One issue I have with that guide (although it is an excellent starting point for research and wrapping your brain around the basic concepts) is it gives some false impressions of baseline. For example, it estimates the RX360 to handle 675w. That would be capable of 2 gpu (310) and a base OC cpu (135w). Reality is... a big hell no. Zero headroom, no mention of accounting for environment factors (ambient temp, relative humidity), no accounting for static pressure vs cfm fan choice, and certainly doesn't address possible issues with someone just headed into world of OC. Could it do it? Probably. .. wirh perfectly matched fan setup running full blast and pump humming at max - damn jet engine lol. But a tenant of most watercoolers is balancing performance and noise. Adding an extra rad allows lower pump and fan speed thus quieter. Plus more headroom for oh crap moments. Rule of thumb i read, and seems to hold well, 1.5-2x 120mm per component cooled. Unless I missed these things somewhere, really should be added
The watercooling sticky does show the RX360 can dissipate that much heat because it can under ideal flow and fan conditions as proven by Skinnee and Martin. The biggest thing to learn from reading that guide is to determine
what you specifically should consider for your own watercooling loop...not following a cookie cutter design. The RX is actually a low FPI radiator, so you don't need high static pressure fans, meaning in turn, you don't need loud, expensive fans to get the best performance. Running 3x or 6x mediocre fans can net you fairly solid results if you find quality parts at a value. It's also a fairly unrestrictive radiator, meaning your flow rate should benefit well (most radiators qualify as the lowest restriction components in a loop, depending on make and model). You also have to account that total loop load TDP isn't going to be 100% thermal efficient when it comes to components being cooled. Power draw in watts and heat output in watts are directly related to one another, but that is never 100%. So, as a general rule of thumb, I typically suggest in finding total loop TDP (including overclocks) and drop that amount by 10-15% or so on average.
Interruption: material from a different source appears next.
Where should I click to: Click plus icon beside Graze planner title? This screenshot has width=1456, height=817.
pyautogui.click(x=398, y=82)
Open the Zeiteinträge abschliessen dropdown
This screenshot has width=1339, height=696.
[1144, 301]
This will give a bit more realistic TDP sum, but still is likely to be 'worst-case-scenario' as you are extremely unlikely to run 100% load on every component for extended periods of time (except when stress testing or benchmarking). If these are your primary intent, sure, over-radding is a recommended idea. Heck, over-radding is almost a religion. But, in most cases you have more radiator cooling headroom than you likely realize in most radiators and most custom watercooling loops.
Humidity isn't the issue, it's ambient air temperature. Humidity and dew point is going to impact what you as a human perceive the environment temp to be, but has a smaller impact on actual heat dissipation in this scenario.
Also, if you use the radiator thermal coefficient table to calculate radiator needs and potential, you'll find that your assessment of around 1.5x 120mm rad space per component is about right (depending on specific GPU in consideration, of course).